A can-do attitude is, simply put, a belief that one can tackle whatever comes their way – and a willingness to do it. Whether you are on the ‘can’ or ‘can’t’ side of things, you probably noticed that how you value yourself and your abilities directly reflects onto how much you can actually do in life. We are, indeed, our best friends or worst enemies. Here I'll explain what a can-do attitude is, where it comes from, and give you seven ways to develop it.
You probably know at least one person with a can-do attitude. They are those people with a conviction that anything can be done once they’ve set their mind to it. It’s more than mere optimism, though. Such a belief is combined with a motivation to work on accomplishing the goal or completing the task.

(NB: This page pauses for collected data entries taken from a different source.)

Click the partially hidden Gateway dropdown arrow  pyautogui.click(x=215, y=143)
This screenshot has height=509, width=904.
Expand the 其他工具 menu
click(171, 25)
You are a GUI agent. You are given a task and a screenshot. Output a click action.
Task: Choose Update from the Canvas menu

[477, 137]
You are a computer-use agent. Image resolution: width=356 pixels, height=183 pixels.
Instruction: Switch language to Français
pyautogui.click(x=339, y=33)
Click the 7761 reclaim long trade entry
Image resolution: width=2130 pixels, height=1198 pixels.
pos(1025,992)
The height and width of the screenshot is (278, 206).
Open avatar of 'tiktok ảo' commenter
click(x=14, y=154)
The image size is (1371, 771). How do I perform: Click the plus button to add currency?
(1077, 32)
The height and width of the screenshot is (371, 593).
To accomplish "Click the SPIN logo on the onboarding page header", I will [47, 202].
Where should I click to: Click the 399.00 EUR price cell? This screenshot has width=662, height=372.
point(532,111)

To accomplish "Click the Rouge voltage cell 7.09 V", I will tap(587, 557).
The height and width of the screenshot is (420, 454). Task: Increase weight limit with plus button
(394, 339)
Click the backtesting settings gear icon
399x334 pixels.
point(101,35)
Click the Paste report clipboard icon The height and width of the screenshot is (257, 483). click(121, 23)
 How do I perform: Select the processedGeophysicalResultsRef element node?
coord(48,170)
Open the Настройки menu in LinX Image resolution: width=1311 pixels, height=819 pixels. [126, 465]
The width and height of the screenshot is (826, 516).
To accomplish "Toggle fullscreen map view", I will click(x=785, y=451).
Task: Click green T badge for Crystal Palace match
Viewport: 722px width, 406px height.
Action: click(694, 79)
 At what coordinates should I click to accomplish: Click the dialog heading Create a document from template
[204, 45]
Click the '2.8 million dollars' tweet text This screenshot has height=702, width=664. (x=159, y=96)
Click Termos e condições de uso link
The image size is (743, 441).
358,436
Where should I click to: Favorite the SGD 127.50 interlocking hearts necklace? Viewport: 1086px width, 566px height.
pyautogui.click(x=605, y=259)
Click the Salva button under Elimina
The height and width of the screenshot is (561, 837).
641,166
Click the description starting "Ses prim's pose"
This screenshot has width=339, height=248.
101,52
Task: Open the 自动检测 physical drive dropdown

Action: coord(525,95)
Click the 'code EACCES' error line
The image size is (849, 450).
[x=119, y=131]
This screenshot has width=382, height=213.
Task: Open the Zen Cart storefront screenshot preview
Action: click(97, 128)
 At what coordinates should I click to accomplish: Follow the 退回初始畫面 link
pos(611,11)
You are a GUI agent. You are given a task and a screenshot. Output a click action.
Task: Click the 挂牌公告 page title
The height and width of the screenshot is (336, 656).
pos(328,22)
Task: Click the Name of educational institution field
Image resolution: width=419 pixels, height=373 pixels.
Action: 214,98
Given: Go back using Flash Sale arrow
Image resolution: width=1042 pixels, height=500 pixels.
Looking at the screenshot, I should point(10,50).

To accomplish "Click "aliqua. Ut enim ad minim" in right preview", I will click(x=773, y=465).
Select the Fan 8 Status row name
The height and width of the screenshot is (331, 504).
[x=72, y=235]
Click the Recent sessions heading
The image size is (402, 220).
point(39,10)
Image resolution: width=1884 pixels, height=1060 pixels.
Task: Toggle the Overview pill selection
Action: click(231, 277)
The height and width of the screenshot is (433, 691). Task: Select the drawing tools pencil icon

A can-do attitude is a mindset. As such, it is usually deeply ingrained into our psyche. Different factors might contribute to us either being can-doers or doubters, from our temperaments, upbringing, to various experiences we have had throughout our life. Although the can’t-do attitude can be a strong habit of mind, we can also retrain ourselves into a different habit.
Indeed, we can learn to change our mindset, believe in ourselves, and – do it!
A can-do attitude is responsible for the great deeds and ideas that came to fruition. Heroism, altruism, change, revolution – none of it exists without such a readiness to make it happen. I witnessed many exceptional contributions to the community during my volunteering years. “We can do it” was so contagious that none of us ever even thought those projects might not succeed.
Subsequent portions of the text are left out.